-- INPUT DATA follows --

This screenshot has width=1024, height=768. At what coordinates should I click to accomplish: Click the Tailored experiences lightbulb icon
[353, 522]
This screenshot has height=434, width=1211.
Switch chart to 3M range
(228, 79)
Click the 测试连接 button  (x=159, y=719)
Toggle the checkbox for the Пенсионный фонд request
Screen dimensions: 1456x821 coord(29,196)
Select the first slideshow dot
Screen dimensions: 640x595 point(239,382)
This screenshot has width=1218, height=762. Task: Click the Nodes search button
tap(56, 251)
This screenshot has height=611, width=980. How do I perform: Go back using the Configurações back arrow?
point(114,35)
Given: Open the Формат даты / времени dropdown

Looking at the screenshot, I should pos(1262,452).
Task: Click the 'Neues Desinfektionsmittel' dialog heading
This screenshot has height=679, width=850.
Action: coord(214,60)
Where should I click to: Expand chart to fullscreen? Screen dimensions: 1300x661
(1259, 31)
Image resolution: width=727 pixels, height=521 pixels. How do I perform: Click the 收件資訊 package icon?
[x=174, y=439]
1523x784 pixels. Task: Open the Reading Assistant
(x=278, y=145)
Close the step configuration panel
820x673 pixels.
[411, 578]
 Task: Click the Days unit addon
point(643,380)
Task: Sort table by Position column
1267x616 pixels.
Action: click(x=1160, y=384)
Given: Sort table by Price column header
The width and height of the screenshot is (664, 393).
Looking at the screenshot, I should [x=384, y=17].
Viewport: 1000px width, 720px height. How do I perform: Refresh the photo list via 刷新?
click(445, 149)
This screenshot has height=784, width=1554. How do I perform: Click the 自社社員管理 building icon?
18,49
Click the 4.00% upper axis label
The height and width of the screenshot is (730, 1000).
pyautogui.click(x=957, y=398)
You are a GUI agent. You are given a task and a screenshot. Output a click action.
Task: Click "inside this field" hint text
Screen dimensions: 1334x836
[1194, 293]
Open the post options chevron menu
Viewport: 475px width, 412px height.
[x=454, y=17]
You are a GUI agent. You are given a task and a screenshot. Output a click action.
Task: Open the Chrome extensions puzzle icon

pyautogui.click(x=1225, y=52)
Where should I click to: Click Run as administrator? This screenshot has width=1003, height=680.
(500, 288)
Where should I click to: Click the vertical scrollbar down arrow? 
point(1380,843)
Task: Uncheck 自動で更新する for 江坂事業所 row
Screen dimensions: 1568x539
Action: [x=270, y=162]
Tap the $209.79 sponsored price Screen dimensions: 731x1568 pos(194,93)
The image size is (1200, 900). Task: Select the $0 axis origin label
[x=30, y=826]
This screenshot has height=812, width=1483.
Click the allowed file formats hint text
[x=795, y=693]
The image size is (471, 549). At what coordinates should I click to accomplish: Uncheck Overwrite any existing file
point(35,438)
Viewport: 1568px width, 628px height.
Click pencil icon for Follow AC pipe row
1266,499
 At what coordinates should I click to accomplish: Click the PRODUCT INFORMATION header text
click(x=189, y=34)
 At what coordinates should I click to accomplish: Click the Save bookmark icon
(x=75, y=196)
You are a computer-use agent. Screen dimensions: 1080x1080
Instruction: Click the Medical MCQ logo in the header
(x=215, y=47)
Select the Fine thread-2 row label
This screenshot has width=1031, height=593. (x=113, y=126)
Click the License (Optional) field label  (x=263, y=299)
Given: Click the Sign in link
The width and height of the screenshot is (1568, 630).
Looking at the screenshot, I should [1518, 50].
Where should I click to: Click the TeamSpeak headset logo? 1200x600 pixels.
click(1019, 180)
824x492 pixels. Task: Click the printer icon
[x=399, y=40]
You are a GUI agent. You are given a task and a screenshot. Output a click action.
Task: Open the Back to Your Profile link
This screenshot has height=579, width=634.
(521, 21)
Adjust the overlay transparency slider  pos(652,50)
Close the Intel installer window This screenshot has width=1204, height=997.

-- INPUT DATA concluded --

- **ACTION ITEM**:
All of the records above should be copied exactly.

- **SOLUTION**:
This screenshot has width=1024, height=768. At what coordinates should I click to accomplish: Click the Tailored experiences lightbulb icon
[353, 522]
This screenshot has height=434, width=1211.
Switch chart to 3M range
(228, 79)
Click the 测试连接 button  (x=159, y=719)
Toggle the checkbox for the Пенсионный фонд request
Screen dimensions: 1456x821 coord(29,196)
Select the first slideshow dot
Screen dimensions: 640x595 point(239,382)
This screenshot has width=1218, height=762. Task: Click the Nodes search button
tap(56, 251)
This screenshot has height=611, width=980. How do I perform: Go back using the Configurações back arrow?
point(114,35)
Given: Open the Формат даты / времени dropdown

Looking at the screenshot, I should pos(1262,452).
Task: Click the 'Neues Desinfektionsmittel' dialog heading
This screenshot has height=679, width=850.
Action: coord(214,60)
Where should I click to: Expand chart to fullscreen? Screen dimensions: 1300x661
(1259, 31)
Image resolution: width=727 pixels, height=521 pixels. How do I perform: Click the 收件資訊 package icon?
[x=174, y=439]
1523x784 pixels. Task: Open the Reading Assistant
(x=278, y=145)
Close the step configuration panel
820x673 pixels.
[411, 578]
 Task: Click the Days unit addon
point(643,380)
Task: Sort table by Position column
1267x616 pixels.
Action: click(x=1160, y=384)
Given: Sort table by Price column header
The width and height of the screenshot is (664, 393).
Looking at the screenshot, I should [x=384, y=17].
Viewport: 1000px width, 720px height. How do I perform: Refresh the photo list via 刷新?
click(445, 149)
This screenshot has height=784, width=1554. How do I perform: Click the 自社社員管理 building icon?
18,49
Click the 4.00% upper axis label
The height and width of the screenshot is (730, 1000).
pyautogui.click(x=957, y=398)
You are a GUI agent. You are given a task and a screenshot. Output a click action.
Task: Click "inside this field" hint text
Screen dimensions: 1334x836
[1194, 293]
Open the post options chevron menu
Viewport: 475px width, 412px height.
[x=454, y=17]
You are a GUI agent. You are given a task and a screenshot. Output a click action.
Task: Open the Chrome extensions puzzle icon

pyautogui.click(x=1225, y=52)
Where should I click to: Click Run as administrator? This screenshot has width=1003, height=680.
(500, 288)
Where should I click to: Click the vertical scrollbar down arrow? 
point(1380,843)
Task: Uncheck 自動で更新する for 江坂事業所 row
Screen dimensions: 1568x539
Action: [x=270, y=162]
Tap the $209.79 sponsored price Screen dimensions: 731x1568 pos(194,93)
The image size is (1200, 900). Task: Select the $0 axis origin label
[x=30, y=826]
This screenshot has height=812, width=1483.
Click the allowed file formats hint text
[x=795, y=693]
The image size is (471, 549). At what coordinates should I click to accomplish: Uncheck Overwrite any existing file
point(35,438)
Viewport: 1568px width, 628px height.
Click pencil icon for Follow AC pipe row
1266,499
 At what coordinates should I click to accomplish: Click the PRODUCT INFORMATION header text
click(x=189, y=34)
 At what coordinates should I click to accomplish: Click the Save bookmark icon
(x=75, y=196)
You are a computer-use agent. Screen dimensions: 1080x1080
Instruction: Click the Medical MCQ logo in the header
(x=215, y=47)
Select the Fine thread-2 row label
This screenshot has width=1031, height=593. (x=113, y=126)
Click the License (Optional) field label  (x=263, y=299)
Given: Click the Sign in link
The width and height of the screenshot is (1568, 630).
Looking at the screenshot, I should [1518, 50].
Where should I click to: Click the TeamSpeak headset logo? 1200x600 pixels.
click(1019, 180)
824x492 pixels. Task: Click the printer icon
[x=399, y=40]
You are a GUI agent. You are given a task and a screenshot. Output a click action.
Task: Open the Back to Your Profile link
This screenshot has height=579, width=634.
(521, 21)
Adjust the overlay transparency slider  pos(652,50)
Close the Intel installer window This screenshot has width=1204, height=997.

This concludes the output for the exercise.